PAGE EXTRACT.
"""

Well-to-do parents have always had school choice, and they always will. They can afford to pay high mortgages and school taxes involved for the best district schools, or even to pay all of this in addition to private school tuition.

Thoughtful public policy can expand parental choice to the rest of Nevada’s families and improve school districts in the process.

Nevada public education needs deep, systemic reform. The Nation’s Report Card shows only 26 percent of Nevada students scored proficient in eighth-grade reading in 2011. In addition, the Census Bureau projects the number of school-age children in Nevada will more than double by 2030. Nevada needs more schools, and it needs more effective schools. And soon.

Private school choice and a more robust community of high-quality public charter schools would lead toward improved student outcomes while relieving district overcrowding. Gov. Brian Sandoval recognizes the challenges before the state’s school system. A longtime supporter of public charter schools and school choice, he has proposed an innovative Educational Choice Scholarship Program — Senate Bill 445 — which would help inject immediate improvement into the system as a whole and provide a lifeline for students whose educational needs are not being met.

Charter schools — independent public schools funded by the state entirely on a per-student basis — create diverse offerings and educational approaches. Tuition tax credit programs, such as Gov. Sandoval’s scholarship proposal, accomplish the same goal by putting private schools within the reach of middle- and lower-income families. Every child learns differently, and both of these policies help to create options, empowering parents to choose the school that best meets the needs of their children.

The public school system must do more than educate a small minority of students to internationally competitive levels. Nevada’s future — like that of the country as a whole — depends upon its ability to prepare all students to survive and thrive in a competitive world.

All forms of school choice will help relieve school district overcrowding. School districts are struggling to keep up with enrollment growth and are drawing resources out of the classroom to service buildings.

A 2008 analysis found that Nevada’s public school spending for capital outlay in 2003 was more than 40 percent higher than the national average on a per-pupil basis. School debt per pupil was also more than 60 percent higher than the national average.

A comparison between Nevada and neighboring Arizona proves that there are solutions to the quantity and quality problems. Like Nevada, Arizona’s surging population has required a large increase in the number of schools. Unlike Nevada, Arizona has embraced tuition tax credits and a robust charter school law.

"""

SOURCE EXCERPT.

"""

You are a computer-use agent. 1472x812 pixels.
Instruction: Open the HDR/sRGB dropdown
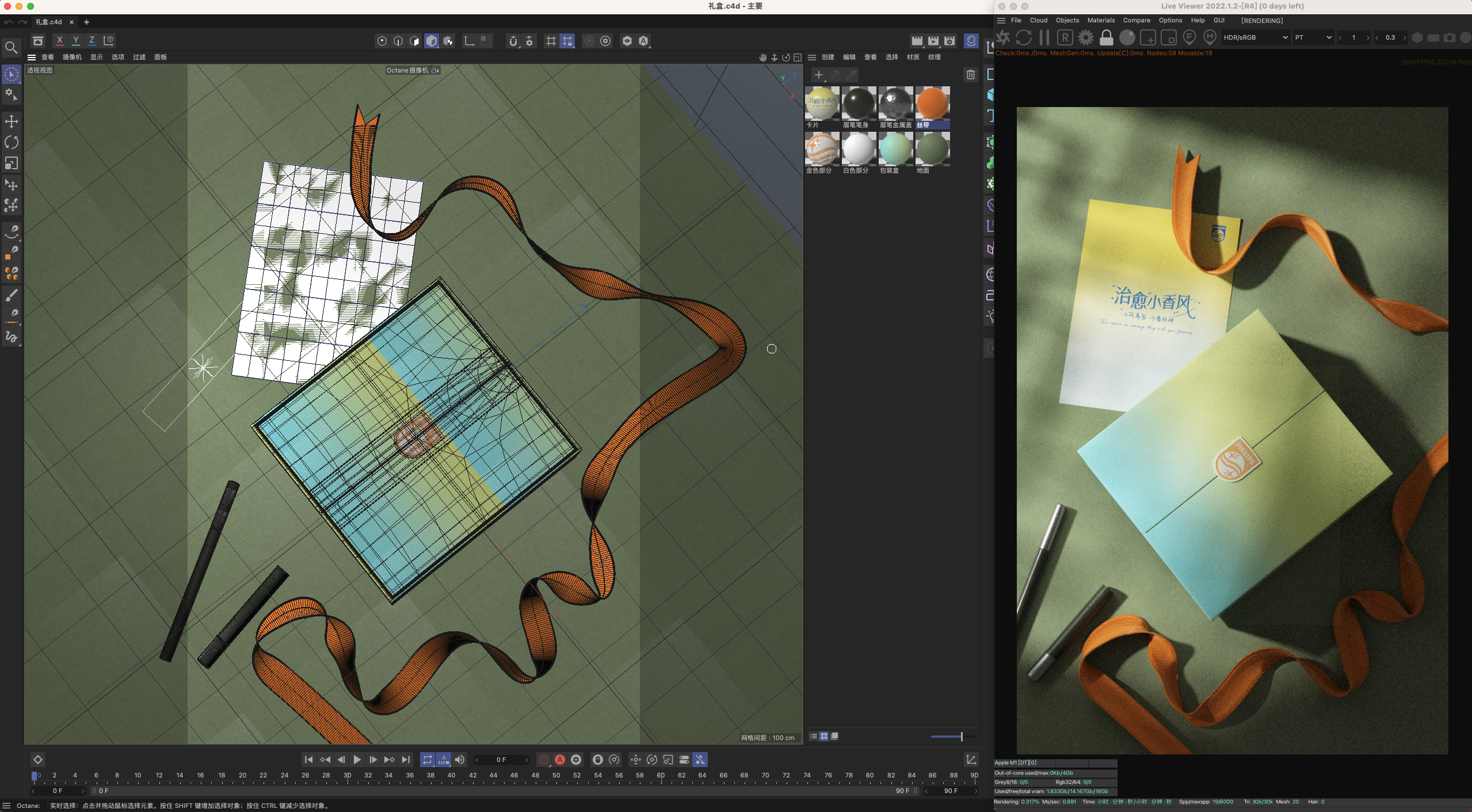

"""

THINGS TO DO.
**1)** From the school choice article, list every year that is mentioned, in the order in which each first appears.
**2)** In the school choice article, rewrite the passage from "Well-to-do parents have" to "private school tuition.", substituting "home loans" for "mortgages".

IN RESPONSE.
**1)** 2011, 2030, 2008, 2003

**2)**
Well-to-do parents have always had school choice, and they always will. They can afford to pay high home loans and school taxes involved for the best district schools, or even to pay all of this in addition to private school tuition.